REQUEST:
Return the material below verbatim, line for line, with the pictures omitted.

# start of DATASET

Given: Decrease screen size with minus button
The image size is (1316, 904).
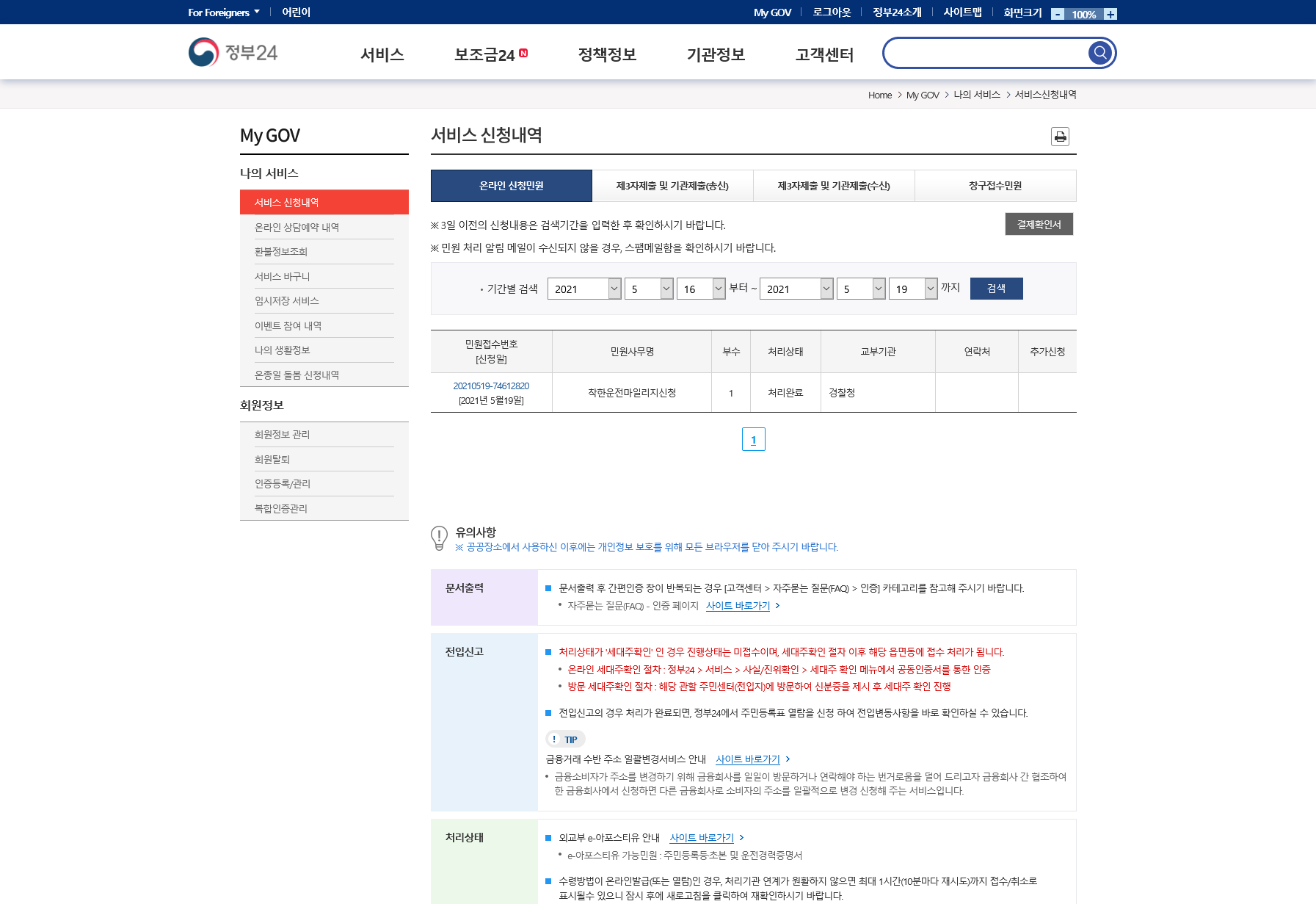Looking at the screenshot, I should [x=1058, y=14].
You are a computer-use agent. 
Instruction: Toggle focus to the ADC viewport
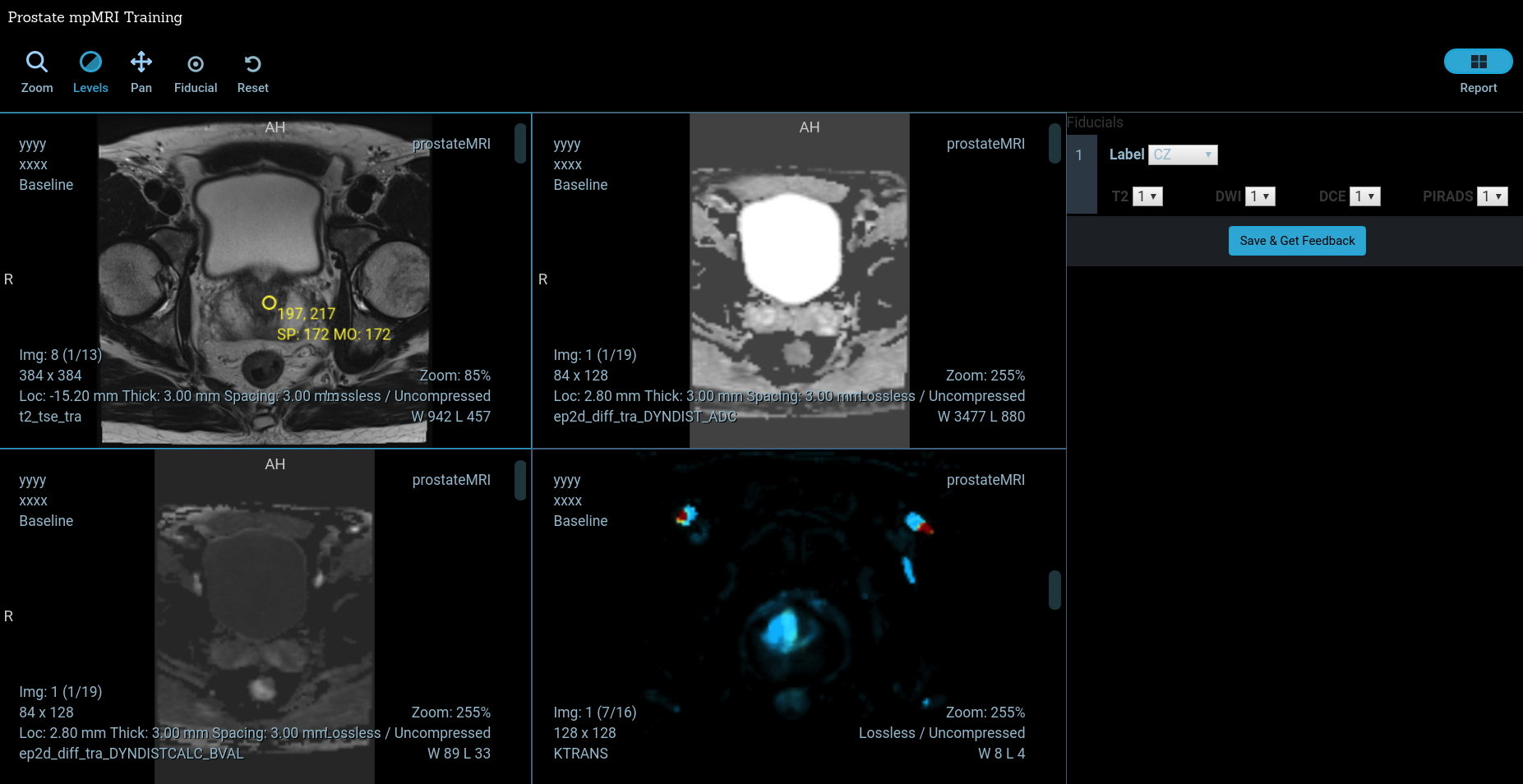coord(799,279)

# end of DATASET

TASK OUTPUT:
Given: Decrease screen size with minus button
The image size is (1316, 904).
Looking at the screenshot, I should [x=1058, y=14].
You are a computer-use agent. 
Instruction: Toggle focus to the ADC viewport
coord(799,279)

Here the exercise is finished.